Floating debris is removed by sequential filtration by passing through wire mesh screens.
After this, the grit (soil and small pebbles) is removed by sedimentation in settling tanks. The sediment is called primary sludge and the supernatant forms the primary effluent.
The effluent is taken for secondary treatment.
Primary effluent is passed into large aeration tanks with constant mechanical agitation and air supply.
This allows vigorous growth of useful aerobic microbes into floes (masses of bacteria associated with fungal filaments to form mesh-like structures).
These microbes consume major part of organic matter in the effluent, while growing. This reduces the Biochemical Oxygen Demand (BOD) of the effluent.
When BOD of sewage gets reduced, it is passed into settling tank.
The bacterial floes settle in tank and the sediment is called activated sludge.
A small amount of activated sludge is pumped back into the aeration tank to serve as inoculum.
The remaining major part of the sludge is pumped into large tanks called anaerobic sludge digesters.
The natural method of eliminating and controlling the insects, pests and other disease-causing agents using their natural, biological enemies is called biocontrol or biological control. The agents which are employed for this are called biocontrol agents. Microbes are one of them.

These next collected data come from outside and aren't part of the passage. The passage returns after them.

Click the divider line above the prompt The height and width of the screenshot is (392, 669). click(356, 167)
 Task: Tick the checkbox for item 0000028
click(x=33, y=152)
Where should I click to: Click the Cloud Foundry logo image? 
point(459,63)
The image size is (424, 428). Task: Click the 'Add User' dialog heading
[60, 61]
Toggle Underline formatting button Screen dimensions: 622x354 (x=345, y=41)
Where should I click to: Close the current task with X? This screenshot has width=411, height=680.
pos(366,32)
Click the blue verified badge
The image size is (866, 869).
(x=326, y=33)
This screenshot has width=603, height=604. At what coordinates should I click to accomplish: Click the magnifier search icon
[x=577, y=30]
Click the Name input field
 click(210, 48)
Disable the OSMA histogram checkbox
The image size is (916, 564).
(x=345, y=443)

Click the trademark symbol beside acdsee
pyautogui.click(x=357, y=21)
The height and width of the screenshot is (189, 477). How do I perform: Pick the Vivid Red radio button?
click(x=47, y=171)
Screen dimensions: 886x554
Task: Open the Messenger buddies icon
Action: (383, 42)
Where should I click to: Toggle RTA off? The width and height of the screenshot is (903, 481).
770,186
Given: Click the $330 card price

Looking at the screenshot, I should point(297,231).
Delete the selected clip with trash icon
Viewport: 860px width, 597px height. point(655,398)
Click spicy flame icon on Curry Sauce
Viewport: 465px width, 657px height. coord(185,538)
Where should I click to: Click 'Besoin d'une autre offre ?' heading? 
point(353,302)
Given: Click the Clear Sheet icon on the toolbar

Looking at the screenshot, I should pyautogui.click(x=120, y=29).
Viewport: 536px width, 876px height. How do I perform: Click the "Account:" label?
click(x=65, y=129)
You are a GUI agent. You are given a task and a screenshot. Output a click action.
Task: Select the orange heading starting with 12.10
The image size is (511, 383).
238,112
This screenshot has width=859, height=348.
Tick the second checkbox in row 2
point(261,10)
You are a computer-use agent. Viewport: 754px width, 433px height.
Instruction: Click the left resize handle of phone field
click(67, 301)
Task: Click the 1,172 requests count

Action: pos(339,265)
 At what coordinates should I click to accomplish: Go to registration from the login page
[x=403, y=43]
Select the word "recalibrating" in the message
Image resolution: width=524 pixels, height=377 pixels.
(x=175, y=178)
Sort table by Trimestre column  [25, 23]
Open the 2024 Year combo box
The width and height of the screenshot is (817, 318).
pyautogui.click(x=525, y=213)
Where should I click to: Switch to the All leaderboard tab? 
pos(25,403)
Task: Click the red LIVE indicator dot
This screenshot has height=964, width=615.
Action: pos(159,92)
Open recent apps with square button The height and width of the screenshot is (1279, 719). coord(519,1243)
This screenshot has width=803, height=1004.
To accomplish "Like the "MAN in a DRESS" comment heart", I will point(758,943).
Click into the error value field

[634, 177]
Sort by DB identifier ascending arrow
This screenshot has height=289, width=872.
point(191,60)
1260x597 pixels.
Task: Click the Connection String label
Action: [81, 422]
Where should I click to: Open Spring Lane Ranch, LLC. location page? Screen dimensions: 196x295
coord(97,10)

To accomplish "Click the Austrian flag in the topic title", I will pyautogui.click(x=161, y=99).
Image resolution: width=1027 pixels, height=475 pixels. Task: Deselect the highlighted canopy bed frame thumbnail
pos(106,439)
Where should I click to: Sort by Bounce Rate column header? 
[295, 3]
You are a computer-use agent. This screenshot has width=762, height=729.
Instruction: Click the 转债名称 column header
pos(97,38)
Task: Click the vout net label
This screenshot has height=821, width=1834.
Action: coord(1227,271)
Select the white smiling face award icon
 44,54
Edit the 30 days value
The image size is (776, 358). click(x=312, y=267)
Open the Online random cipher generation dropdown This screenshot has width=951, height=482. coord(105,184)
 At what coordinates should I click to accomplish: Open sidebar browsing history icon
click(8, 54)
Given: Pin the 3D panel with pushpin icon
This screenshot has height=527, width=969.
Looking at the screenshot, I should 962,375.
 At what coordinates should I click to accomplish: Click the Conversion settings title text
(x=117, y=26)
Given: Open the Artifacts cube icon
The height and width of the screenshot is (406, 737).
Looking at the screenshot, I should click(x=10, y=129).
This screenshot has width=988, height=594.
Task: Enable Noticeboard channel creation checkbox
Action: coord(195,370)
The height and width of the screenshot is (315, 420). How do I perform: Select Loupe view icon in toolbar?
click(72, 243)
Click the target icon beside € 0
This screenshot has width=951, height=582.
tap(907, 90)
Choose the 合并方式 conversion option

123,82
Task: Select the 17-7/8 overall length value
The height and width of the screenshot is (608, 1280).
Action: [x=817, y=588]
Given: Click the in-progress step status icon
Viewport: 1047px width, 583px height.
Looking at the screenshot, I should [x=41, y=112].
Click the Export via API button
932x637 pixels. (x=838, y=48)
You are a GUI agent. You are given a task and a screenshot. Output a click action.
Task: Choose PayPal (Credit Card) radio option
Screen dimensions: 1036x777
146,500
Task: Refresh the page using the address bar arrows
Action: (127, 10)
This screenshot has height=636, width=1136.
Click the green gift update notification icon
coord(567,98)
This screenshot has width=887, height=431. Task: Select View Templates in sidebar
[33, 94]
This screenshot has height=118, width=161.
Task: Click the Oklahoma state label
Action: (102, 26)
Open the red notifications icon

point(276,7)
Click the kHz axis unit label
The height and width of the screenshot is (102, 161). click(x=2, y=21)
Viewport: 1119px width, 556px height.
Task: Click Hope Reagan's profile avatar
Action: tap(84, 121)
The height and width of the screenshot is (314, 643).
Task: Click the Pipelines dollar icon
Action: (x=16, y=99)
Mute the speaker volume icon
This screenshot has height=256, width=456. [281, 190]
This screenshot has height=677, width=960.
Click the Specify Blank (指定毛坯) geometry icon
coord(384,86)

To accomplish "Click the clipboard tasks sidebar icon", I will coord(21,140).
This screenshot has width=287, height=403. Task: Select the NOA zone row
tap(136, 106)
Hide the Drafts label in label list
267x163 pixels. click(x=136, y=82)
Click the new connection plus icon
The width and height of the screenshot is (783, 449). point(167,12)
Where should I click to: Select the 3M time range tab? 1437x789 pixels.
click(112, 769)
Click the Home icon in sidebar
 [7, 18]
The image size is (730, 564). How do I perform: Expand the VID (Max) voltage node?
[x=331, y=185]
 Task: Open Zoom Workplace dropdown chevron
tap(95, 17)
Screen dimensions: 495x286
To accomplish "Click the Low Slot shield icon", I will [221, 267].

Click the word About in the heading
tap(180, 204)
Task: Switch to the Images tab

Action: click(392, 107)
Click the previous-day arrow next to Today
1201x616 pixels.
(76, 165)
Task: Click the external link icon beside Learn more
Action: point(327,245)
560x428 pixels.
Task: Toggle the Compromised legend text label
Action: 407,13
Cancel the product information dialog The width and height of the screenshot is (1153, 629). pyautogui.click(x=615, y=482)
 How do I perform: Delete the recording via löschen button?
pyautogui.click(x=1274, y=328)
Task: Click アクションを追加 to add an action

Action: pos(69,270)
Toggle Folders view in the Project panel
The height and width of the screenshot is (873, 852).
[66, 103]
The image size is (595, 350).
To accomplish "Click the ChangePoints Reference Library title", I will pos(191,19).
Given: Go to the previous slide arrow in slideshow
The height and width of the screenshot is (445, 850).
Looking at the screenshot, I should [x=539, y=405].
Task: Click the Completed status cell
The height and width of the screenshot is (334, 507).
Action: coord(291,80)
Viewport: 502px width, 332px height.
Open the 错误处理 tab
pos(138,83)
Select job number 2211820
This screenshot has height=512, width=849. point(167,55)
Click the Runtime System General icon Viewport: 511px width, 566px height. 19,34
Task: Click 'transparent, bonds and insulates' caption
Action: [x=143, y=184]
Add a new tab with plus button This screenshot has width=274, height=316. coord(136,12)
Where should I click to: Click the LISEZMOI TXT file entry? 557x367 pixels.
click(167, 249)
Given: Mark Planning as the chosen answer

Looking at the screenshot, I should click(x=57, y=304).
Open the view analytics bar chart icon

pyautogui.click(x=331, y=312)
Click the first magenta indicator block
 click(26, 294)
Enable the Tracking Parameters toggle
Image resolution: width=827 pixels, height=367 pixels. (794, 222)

Biocontrol agents are an integral part of organic farming. In organic farming, farmers believe in mutualism. In other words, organic farmers keep a balance of useful and harmful agents within the system.
The chemicals used for eradicating pest and parasite might not be always successful and also harm useful agents too. Instead, farmers used biocontrol agents which predate the insects and pests that cause diseases to crops. This approach of pest management needs vivid knowledge about the life cycle and feeding habits of different life forms.
The utilization of biological methods to control plants pests and diseases is referred to as biocontrol which has been achieved through chemicals – pesticides and insecticides.
Use of biocontrol measures will reduce the dependence on toxic chemicals and pesticides to a greater extent.
Biological farming promotes life forms such as the inhabiting of the field, pests and predators, life cycles, feeding patterns that willl help in developing suitable means of biocontrol
Microbial biocontrol agents example – Bacillus thuringeinsis, available as dry spores, sprayed on vulnerable plants
Genetic engineering developments have enabled scientists to release B. thuringiensis toxins genes into plant body thereby making them resistant to attacks by insect pests. Example – Bt-cotton
Most of the baculoviruses used as biological control agents are in the genus Nucleopolyhedrovirus.
Biofertilizers are the microbial inoculants which can be usually defined as a preparation containing live or dormant cells of efficient strains of nitrogen fixing, phosphate solubilizing, and cellulytic microorganisms, etc. In contrast to chemical fertilizers, biofertilizers are viable microorganisms which are not the source of nutrients but provide help to plants in accessing the nutrient availability in rhizospheric region.
Several microorganisms are commonly used as biofertilizers including nitrogen-fixing soil bacteria (Azotobacter, Rhizobium), nitrogen-fixing cyanobacteria (Anabaena), phosphate-solubilizing bacteria (Pseudomonas sp.), and AM fungi. Similarly, phytohormone (auxin)-producing bacteria and cellulolytic microorganisms are also used as biofertilizer formulation.
These microbial formulations are used to enhance certain microbial process to increase the availability of nutrients in a form which can be assimilated by plant.
Biofertilizers are low-cost, renewable sources of plant nutrients.
These are the strains of beneficial soil microorganisms which are cultured and packed in suitable carrier in laboratory.
A carrier is a material, such as peat, lignite powder, vermiculite, clay, talc, rice bran, seed, charcoal, soil, rock phosphate pellet, paddy straw compost, wheat bran, or a mixture of such materials, etc. which provides better shelf life to biofertilizer formulation.